▶ **What the task requires**
Pull out every line in the data below that contains the string "pyautogui", and copy each of those lines in full.

[start]

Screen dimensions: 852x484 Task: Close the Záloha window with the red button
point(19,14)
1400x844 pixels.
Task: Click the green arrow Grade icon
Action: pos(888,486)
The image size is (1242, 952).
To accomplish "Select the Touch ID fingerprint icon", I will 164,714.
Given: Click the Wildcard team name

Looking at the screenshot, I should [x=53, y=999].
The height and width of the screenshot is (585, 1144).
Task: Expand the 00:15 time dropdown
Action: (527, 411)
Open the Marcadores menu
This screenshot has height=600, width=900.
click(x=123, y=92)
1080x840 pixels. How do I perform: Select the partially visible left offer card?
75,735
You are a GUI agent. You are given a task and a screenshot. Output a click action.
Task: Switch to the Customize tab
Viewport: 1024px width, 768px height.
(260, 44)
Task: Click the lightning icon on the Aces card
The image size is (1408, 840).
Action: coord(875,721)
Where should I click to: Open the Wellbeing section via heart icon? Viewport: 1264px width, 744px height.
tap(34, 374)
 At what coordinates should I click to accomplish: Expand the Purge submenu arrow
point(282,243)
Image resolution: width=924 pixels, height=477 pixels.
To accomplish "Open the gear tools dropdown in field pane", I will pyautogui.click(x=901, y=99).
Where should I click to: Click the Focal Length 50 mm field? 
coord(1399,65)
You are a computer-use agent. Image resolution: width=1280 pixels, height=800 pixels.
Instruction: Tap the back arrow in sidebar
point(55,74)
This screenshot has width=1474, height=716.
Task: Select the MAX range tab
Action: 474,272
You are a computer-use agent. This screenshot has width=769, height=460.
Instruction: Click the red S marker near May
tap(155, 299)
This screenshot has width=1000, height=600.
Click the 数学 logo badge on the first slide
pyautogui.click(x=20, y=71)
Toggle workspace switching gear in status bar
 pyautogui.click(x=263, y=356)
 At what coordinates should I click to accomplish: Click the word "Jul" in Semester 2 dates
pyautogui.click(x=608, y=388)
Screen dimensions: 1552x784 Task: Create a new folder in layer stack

[end]

▶ **The result**
To accomplish "Open the gear tools dropdown in field pane", I will pyautogui.click(x=901, y=99).
pyautogui.click(x=20, y=71)
 pyautogui.click(x=263, y=356)
pyautogui.click(x=608, y=388)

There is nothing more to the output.